Task goal: Only the pictures should be left out; write out all other data exactly.

=== Source material ===

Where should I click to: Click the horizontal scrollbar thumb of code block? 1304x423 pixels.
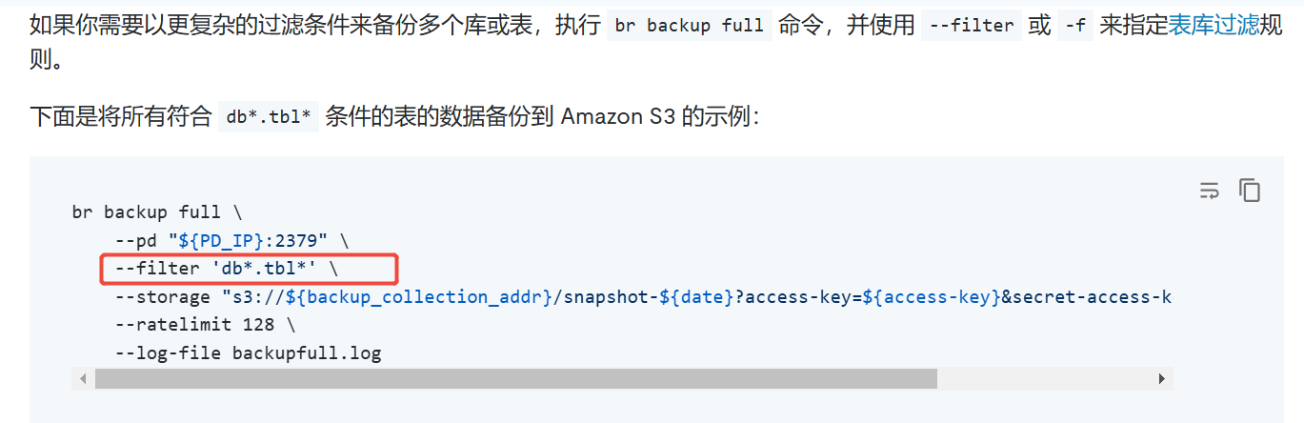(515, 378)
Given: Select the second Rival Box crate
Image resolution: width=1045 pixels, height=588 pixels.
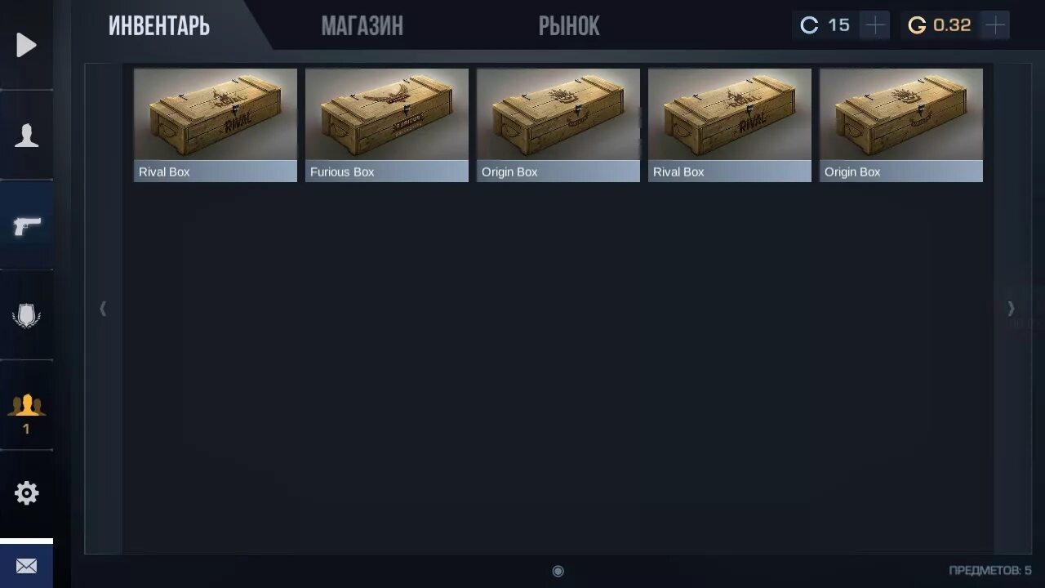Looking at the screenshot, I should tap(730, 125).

===

Solution for this exercise:
Where should I click to: Click the horizontal scrollbar thumb of code block? 1304x423 pixels.
(515, 378)
Given: Select the second Rival Box crate
Image resolution: width=1045 pixels, height=588 pixels.
Looking at the screenshot, I should tap(730, 125).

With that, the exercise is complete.